#### Activity:
The string "agent" may appear in lines of the data; report how many lines contain it, with no other output.

------------------------------------------------

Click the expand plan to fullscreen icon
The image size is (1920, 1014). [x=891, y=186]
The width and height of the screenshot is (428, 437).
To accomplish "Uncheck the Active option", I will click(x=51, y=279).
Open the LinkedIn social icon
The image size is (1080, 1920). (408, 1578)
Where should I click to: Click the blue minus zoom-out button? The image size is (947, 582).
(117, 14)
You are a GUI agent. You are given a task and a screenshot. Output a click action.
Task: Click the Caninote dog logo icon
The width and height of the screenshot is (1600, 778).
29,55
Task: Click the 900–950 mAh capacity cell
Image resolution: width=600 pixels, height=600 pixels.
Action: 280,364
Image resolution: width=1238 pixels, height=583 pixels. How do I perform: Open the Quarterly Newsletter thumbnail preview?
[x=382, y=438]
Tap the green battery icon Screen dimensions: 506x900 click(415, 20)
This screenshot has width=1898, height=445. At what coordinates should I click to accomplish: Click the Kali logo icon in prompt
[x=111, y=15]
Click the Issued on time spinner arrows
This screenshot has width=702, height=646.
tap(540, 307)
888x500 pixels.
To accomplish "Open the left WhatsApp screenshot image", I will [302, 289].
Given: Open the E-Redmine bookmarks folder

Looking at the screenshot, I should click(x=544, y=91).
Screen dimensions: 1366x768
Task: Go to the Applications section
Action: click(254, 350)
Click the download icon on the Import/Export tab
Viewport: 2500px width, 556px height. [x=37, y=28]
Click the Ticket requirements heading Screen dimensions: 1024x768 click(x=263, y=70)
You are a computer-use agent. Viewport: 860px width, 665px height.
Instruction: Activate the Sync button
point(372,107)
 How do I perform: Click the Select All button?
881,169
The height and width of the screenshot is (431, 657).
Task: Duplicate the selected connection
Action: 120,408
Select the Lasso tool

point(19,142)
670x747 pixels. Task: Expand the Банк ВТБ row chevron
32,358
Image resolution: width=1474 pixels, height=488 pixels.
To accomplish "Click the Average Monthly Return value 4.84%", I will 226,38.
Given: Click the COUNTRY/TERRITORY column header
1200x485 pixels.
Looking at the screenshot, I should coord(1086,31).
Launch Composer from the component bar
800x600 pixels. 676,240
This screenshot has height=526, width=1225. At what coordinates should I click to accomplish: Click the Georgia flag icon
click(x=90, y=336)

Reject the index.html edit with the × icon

------------------------------------------------

#### Expected output:
2